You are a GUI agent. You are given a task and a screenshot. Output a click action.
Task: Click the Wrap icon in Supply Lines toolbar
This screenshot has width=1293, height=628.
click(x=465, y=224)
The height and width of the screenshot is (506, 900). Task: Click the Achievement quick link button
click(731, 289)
---+---
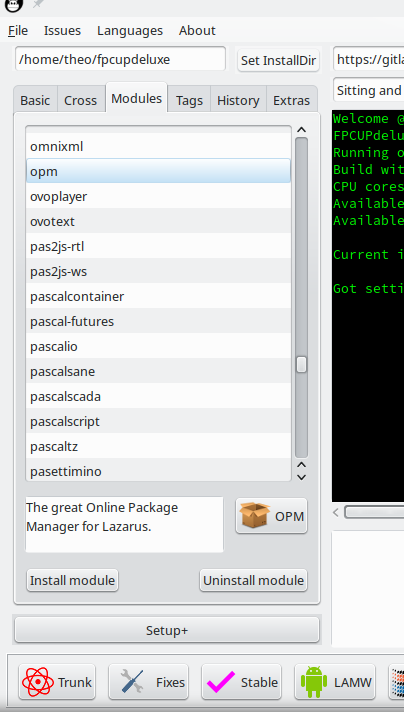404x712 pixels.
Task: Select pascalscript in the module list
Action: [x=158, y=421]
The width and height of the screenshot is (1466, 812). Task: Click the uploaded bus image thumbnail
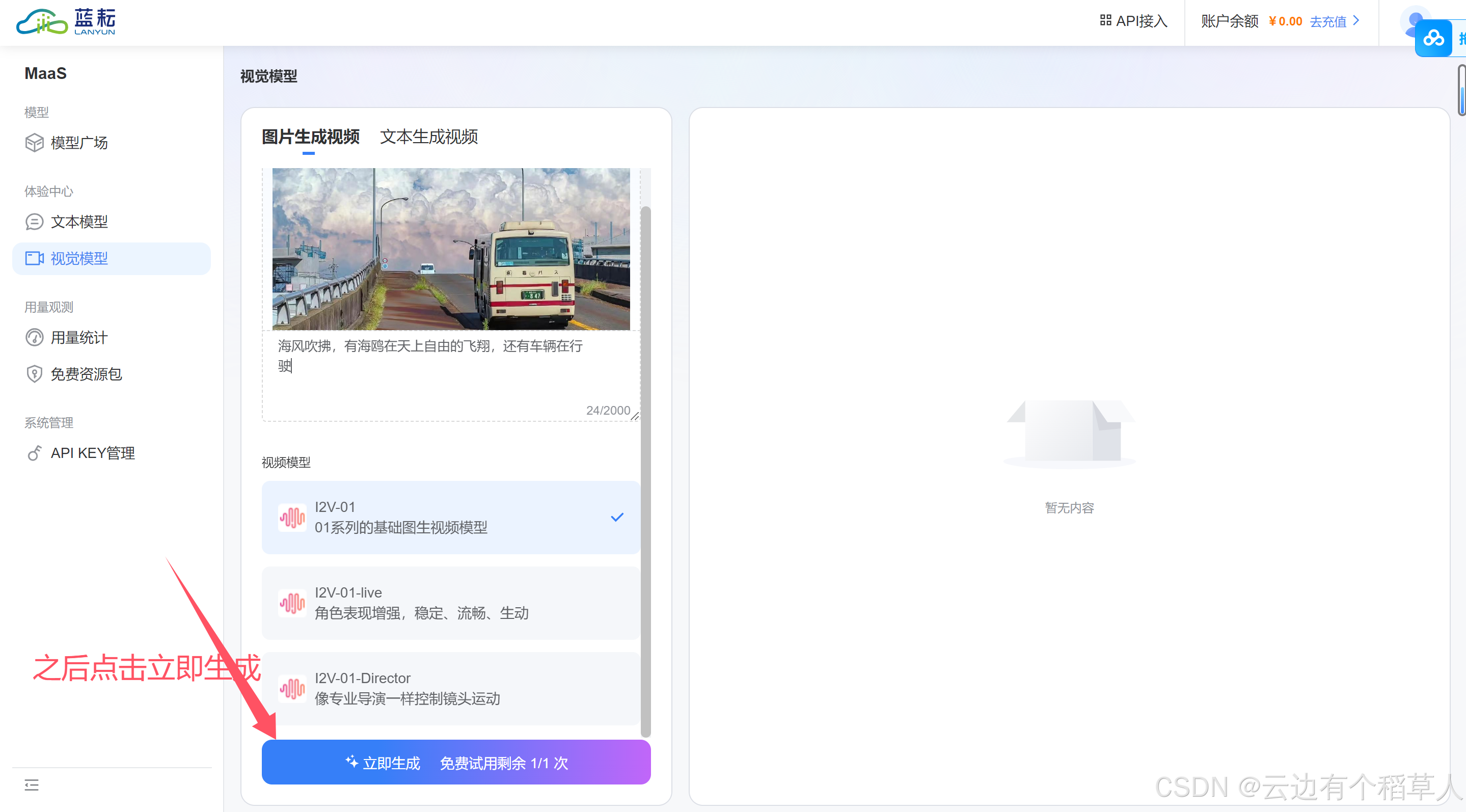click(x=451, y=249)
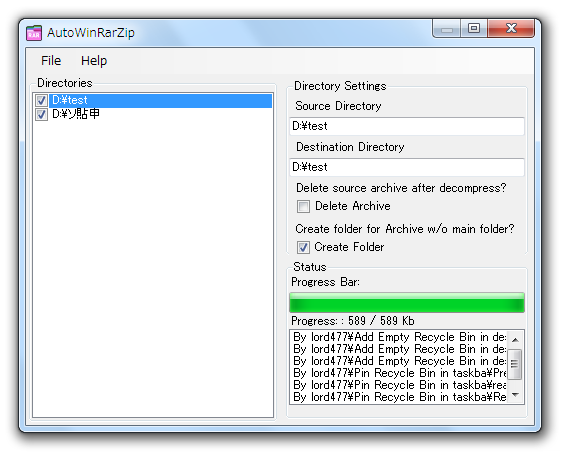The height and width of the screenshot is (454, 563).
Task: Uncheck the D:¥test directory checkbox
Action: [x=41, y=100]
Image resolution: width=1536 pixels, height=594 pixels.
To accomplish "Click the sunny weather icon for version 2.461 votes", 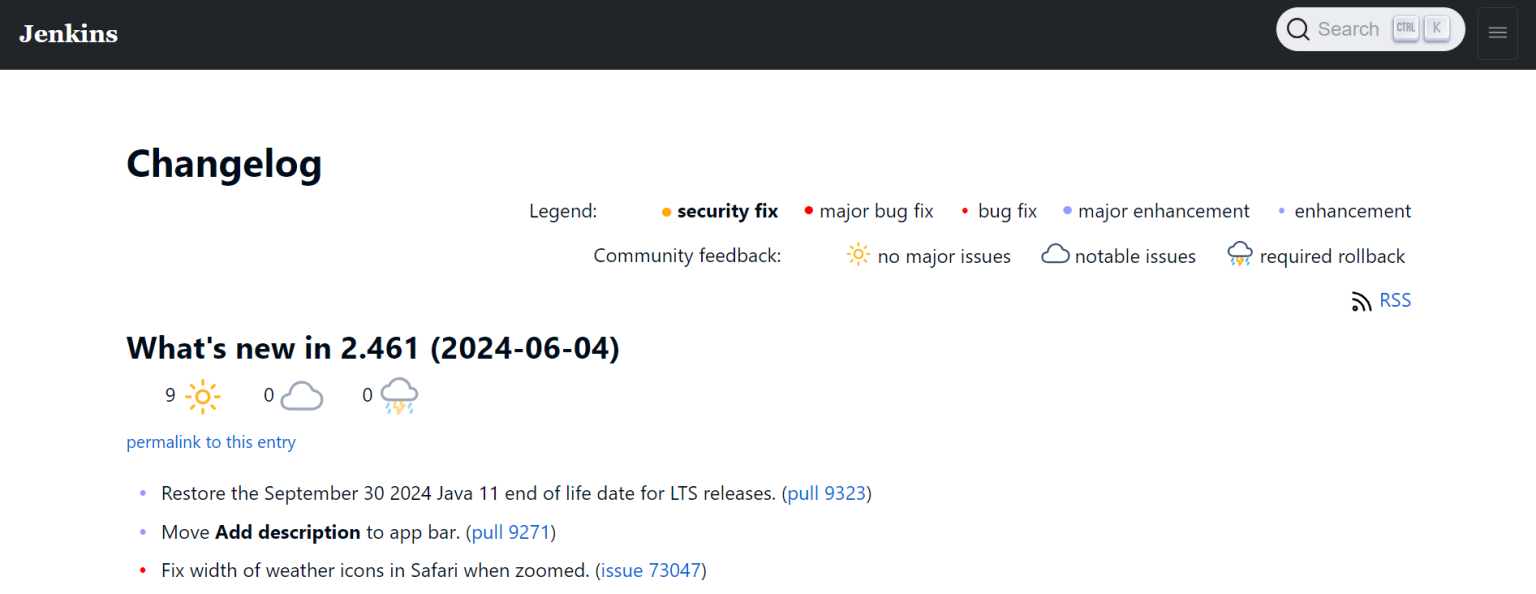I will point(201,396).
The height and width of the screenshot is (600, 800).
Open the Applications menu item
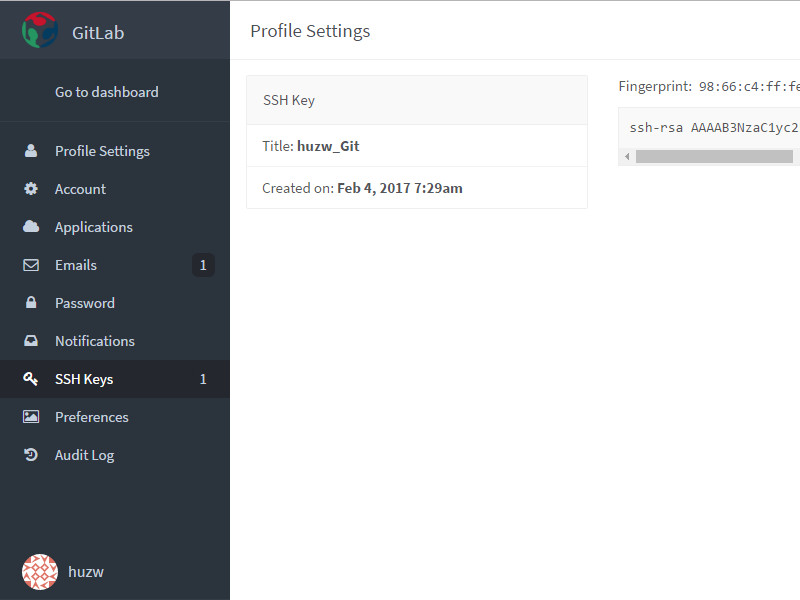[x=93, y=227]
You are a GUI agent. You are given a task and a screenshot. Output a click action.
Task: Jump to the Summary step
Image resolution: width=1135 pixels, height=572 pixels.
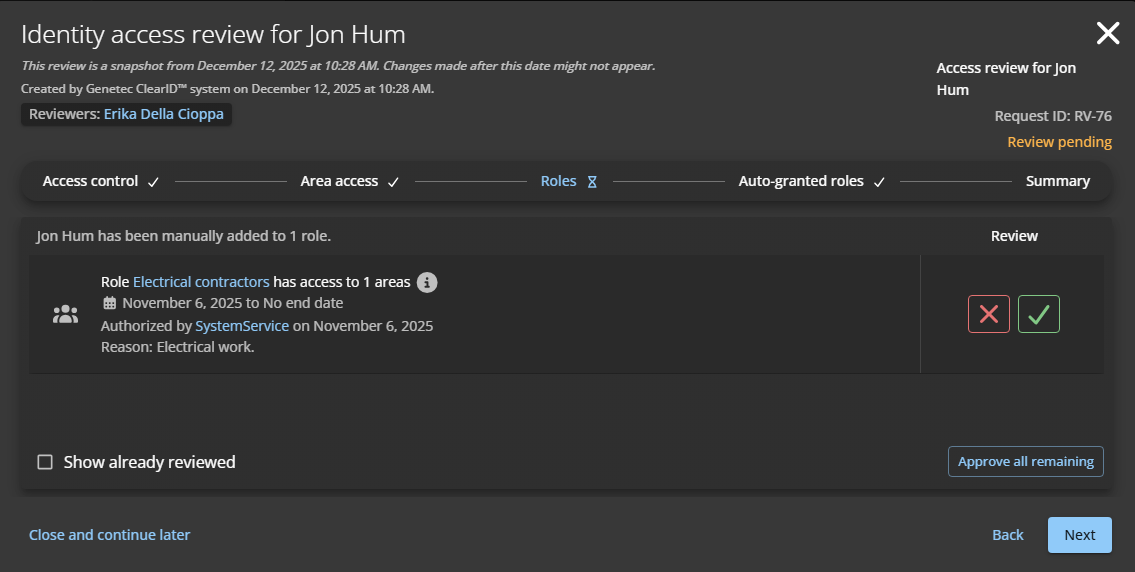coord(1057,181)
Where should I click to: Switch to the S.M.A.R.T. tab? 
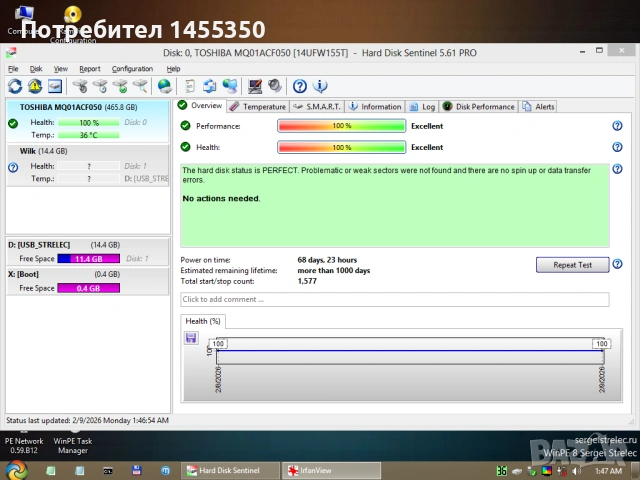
---+---
[THE PROBLEM] Print the line above containing "Task: Jump to the Summary step", the line containing "Where should I", and everything between them, exactly as written. Pictures stay out.

[SOLVED PROBLEM]
Task: Jump to the Summary step
Image resolution: width=1135 pixels, height=572 pixels.
coord(1057,181)
Where should I click to: Switch to the S.M.A.R.T. tab? 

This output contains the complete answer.